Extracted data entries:
>>>

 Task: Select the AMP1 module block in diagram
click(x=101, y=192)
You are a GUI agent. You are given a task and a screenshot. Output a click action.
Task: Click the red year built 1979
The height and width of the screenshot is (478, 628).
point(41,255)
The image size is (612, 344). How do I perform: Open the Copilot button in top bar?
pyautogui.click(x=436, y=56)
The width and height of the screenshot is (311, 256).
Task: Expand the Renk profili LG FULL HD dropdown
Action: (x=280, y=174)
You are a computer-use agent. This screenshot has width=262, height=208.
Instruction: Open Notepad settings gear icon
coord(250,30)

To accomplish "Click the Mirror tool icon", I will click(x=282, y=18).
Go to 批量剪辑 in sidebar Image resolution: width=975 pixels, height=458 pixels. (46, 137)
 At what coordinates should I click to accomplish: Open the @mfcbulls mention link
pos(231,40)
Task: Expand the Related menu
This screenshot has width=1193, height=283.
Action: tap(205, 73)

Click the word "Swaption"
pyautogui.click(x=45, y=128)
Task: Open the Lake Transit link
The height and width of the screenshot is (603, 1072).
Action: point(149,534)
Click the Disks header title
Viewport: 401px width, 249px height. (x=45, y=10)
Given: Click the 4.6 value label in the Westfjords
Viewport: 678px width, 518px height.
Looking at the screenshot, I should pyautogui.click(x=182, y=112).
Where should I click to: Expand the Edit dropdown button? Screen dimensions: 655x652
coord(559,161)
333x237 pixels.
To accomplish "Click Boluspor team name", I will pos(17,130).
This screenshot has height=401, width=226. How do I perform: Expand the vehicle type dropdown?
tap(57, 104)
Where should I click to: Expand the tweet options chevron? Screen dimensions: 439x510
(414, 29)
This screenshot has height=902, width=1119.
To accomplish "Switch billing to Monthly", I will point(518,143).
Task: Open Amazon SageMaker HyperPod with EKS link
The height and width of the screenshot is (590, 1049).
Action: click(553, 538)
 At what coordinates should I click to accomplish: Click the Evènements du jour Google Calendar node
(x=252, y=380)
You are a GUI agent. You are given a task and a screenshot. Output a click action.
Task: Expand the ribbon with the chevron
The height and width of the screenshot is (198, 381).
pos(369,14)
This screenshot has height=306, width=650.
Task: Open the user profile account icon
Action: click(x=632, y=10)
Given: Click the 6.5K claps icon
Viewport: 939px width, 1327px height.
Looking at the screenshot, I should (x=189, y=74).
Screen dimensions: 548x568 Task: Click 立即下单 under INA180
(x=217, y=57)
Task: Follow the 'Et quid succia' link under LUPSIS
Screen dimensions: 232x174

<<<

## What to work on:
Find each line in the records above that contains "pixels", and copy it.

## Task solution:
Go to 批量剪辑 in sidebar Image resolution: width=975 pixels, height=458 pixels. (46, 137)
333x237 pixels.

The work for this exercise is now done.